**Records shown:**
+ + + + +
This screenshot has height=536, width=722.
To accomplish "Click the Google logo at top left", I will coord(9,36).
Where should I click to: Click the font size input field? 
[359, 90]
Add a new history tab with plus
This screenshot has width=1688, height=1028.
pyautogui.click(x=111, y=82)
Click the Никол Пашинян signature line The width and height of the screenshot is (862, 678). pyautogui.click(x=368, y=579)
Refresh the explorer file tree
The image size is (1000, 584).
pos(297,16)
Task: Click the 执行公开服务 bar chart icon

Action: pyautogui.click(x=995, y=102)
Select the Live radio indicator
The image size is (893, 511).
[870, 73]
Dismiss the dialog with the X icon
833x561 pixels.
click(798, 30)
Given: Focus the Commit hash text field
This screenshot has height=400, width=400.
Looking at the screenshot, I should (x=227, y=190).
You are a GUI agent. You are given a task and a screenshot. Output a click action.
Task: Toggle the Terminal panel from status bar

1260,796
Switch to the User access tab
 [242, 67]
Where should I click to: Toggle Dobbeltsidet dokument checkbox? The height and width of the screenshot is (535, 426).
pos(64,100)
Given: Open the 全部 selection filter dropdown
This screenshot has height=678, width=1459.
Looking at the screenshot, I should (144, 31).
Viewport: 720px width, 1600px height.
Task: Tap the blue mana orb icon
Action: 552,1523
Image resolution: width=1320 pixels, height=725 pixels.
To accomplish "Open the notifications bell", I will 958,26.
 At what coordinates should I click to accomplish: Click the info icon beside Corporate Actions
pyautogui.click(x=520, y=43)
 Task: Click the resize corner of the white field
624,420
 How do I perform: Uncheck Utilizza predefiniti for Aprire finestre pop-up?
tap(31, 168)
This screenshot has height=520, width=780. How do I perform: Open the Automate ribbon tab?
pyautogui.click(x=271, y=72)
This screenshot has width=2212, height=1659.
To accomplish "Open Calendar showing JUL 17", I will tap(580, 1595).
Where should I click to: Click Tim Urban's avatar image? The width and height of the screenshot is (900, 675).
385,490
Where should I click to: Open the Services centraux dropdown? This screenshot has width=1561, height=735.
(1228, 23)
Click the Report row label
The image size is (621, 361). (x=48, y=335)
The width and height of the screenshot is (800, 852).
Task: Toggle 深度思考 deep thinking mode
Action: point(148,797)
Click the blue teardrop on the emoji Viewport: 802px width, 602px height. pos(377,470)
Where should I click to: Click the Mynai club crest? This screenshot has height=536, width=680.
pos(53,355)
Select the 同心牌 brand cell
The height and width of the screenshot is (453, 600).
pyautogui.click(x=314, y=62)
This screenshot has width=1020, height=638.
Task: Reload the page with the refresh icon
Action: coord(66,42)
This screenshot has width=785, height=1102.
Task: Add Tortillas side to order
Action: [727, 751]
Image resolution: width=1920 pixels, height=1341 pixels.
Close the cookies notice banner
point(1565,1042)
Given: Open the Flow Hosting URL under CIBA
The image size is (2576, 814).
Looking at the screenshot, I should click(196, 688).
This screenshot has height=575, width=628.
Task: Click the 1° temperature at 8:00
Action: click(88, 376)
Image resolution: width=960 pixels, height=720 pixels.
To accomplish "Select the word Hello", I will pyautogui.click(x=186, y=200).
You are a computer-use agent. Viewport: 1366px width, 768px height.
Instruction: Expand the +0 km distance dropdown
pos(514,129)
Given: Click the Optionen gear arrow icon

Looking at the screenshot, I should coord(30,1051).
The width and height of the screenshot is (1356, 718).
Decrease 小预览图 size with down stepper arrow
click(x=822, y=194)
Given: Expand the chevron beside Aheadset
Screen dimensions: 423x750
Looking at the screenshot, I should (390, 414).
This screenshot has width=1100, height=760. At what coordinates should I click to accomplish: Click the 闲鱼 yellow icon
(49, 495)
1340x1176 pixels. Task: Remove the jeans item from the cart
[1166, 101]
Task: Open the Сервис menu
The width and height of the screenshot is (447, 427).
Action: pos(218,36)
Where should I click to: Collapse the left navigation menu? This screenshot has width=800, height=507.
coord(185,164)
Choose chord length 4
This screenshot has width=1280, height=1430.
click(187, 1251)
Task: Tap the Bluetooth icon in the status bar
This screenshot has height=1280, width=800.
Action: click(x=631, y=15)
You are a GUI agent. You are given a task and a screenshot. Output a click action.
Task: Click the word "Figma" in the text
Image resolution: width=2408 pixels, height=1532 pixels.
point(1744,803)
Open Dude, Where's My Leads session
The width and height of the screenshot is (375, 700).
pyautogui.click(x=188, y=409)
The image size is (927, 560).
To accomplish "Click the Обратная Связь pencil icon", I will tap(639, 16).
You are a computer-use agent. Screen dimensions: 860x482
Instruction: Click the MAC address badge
+ + + + +
**About this task:**
Having found the line that contains "Task: Tap the Bluetooth", set down that line and all the rest through the end of the records, exactly.

**Solution to the exercise:**
Task: Tap the Bluetooth icon in the status bar
This screenshot has height=1280, width=800.
Action: click(x=631, y=15)
You are a GUI agent. You are given a task and a screenshot. Output a click action.
Task: Click the word "Figma" in the text
Image resolution: width=2408 pixels, height=1532 pixels.
point(1744,803)
Open Dude, Where's My Leads session
The width and height of the screenshot is (375, 700).
pyautogui.click(x=188, y=409)
The image size is (927, 560).
To accomplish "Click the Обратная Связь pencil icon", I will tap(639, 16).
You are a computer-use agent. Screen dimensions: 860x482
Instruction: Click the MAC address badge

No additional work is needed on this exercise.